## EXERCISE BRIEF
For the entries below, the result should be an exact transcription of the lines from the one with "You are a computer-use agent. Image" up to and including the one with "This screenshot has width=1568, height=631.", and only those.

## RECORDS TO USE

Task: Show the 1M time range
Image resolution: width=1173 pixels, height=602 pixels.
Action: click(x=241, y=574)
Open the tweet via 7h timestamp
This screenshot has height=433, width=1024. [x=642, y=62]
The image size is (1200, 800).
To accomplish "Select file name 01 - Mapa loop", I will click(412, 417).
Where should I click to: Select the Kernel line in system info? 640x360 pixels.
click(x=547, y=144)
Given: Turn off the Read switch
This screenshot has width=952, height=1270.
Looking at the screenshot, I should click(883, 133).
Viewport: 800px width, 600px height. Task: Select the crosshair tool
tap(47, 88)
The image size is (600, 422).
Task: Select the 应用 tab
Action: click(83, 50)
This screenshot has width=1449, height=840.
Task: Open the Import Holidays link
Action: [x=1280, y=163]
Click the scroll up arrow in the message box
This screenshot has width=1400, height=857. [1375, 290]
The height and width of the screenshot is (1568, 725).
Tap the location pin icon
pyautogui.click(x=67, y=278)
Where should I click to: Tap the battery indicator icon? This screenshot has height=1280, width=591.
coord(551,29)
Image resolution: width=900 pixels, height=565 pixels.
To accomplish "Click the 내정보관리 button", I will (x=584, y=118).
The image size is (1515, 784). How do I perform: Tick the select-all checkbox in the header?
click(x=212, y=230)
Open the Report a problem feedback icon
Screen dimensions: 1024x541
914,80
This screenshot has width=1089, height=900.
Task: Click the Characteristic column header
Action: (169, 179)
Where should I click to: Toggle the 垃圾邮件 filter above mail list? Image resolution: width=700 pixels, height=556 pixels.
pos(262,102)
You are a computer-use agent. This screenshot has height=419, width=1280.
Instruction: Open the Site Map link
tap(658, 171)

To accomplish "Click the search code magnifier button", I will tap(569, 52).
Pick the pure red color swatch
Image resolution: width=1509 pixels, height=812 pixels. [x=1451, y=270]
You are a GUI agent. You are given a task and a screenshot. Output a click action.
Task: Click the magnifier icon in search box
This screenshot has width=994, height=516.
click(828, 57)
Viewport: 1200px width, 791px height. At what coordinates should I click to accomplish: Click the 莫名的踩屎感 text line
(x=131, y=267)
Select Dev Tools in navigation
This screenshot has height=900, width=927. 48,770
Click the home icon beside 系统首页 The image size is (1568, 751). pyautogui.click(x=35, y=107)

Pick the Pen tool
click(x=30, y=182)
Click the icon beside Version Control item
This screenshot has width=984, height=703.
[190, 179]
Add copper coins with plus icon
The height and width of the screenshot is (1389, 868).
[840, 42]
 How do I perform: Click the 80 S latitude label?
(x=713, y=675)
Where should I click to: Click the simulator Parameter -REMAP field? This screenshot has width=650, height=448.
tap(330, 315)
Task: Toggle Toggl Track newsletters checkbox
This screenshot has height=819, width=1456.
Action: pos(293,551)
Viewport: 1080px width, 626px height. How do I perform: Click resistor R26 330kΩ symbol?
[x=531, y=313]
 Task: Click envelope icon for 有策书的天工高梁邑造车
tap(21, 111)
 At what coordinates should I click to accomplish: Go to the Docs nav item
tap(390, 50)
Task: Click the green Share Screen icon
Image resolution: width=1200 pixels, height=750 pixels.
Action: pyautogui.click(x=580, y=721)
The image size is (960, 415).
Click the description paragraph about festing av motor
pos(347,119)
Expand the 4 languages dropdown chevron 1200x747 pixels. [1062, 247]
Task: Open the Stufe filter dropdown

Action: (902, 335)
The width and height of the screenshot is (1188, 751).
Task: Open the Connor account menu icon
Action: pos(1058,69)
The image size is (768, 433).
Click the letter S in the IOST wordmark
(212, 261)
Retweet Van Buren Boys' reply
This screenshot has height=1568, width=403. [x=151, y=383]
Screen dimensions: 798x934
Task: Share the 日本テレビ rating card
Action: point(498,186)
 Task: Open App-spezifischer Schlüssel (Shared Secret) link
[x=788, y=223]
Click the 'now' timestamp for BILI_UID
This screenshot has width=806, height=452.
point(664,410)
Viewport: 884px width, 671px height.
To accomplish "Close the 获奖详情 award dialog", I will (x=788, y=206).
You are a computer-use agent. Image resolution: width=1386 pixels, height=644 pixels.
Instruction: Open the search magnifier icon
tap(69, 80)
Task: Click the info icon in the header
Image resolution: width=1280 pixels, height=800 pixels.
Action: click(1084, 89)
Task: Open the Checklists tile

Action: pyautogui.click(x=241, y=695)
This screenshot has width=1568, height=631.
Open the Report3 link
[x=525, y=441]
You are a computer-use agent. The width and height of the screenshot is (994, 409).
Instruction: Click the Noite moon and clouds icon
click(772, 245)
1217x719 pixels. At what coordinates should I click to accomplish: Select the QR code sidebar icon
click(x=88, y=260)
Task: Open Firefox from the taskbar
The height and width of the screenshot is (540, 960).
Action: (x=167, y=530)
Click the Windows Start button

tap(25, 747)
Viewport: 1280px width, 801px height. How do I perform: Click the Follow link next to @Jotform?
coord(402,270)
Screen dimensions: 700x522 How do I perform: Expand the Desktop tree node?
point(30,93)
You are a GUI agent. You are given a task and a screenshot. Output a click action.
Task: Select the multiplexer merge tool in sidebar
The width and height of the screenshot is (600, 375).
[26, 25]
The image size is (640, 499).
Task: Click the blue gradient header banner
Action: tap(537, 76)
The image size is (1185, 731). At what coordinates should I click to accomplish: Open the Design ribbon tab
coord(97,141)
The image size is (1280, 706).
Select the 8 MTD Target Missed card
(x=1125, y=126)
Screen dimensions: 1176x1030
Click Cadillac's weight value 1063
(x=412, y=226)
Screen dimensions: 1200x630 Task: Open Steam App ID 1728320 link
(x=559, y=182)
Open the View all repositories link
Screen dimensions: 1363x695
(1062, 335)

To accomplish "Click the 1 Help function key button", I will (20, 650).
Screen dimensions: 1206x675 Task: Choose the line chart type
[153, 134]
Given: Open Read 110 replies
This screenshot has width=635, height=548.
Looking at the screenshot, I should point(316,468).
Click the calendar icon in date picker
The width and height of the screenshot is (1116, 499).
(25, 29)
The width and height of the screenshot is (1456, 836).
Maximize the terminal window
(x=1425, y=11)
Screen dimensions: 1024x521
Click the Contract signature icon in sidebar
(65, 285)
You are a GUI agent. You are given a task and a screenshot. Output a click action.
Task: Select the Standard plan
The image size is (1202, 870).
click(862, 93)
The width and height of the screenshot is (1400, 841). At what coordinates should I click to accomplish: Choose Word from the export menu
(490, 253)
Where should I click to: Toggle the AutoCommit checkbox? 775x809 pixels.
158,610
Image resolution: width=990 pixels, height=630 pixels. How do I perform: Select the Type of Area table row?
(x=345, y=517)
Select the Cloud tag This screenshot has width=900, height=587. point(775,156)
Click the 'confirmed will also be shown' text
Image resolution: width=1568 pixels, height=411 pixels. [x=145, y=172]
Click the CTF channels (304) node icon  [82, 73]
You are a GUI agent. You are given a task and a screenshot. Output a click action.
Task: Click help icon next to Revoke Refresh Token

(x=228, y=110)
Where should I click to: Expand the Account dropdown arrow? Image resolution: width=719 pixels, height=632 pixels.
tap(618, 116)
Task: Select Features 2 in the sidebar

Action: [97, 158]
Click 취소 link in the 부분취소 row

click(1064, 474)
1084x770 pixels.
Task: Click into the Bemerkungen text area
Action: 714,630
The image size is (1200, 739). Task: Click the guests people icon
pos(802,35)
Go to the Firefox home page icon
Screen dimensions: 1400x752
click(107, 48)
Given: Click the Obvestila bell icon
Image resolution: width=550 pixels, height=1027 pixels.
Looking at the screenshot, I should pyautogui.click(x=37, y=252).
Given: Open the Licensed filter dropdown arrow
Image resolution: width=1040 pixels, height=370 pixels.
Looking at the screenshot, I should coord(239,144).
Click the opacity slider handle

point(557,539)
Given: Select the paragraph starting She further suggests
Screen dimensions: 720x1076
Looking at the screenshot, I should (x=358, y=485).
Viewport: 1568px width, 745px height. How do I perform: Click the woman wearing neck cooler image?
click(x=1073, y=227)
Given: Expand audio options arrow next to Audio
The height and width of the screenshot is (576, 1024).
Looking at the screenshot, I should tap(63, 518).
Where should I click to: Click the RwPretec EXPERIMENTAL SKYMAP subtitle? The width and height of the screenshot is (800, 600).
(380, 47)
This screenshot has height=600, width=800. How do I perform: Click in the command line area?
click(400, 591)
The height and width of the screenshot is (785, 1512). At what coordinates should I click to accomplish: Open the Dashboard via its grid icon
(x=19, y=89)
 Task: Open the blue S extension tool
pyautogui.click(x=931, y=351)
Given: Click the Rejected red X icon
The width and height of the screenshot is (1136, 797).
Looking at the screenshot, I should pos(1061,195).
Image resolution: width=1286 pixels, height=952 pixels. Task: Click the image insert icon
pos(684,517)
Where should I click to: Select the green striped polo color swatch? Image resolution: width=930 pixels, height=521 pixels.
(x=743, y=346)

## OUTPUT FOR THIS TASK
You are a computer-use agent. Image resolution: width=1386 pixels, height=644 pixels.
Instruction: Open the search magnifier icon
tap(69, 80)
Task: Click the info icon in the header
Image resolution: width=1280 pixels, height=800 pixels.
Action: click(1084, 89)
Task: Open the Checklists tile

Action: pyautogui.click(x=241, y=695)
This screenshot has width=1568, height=631.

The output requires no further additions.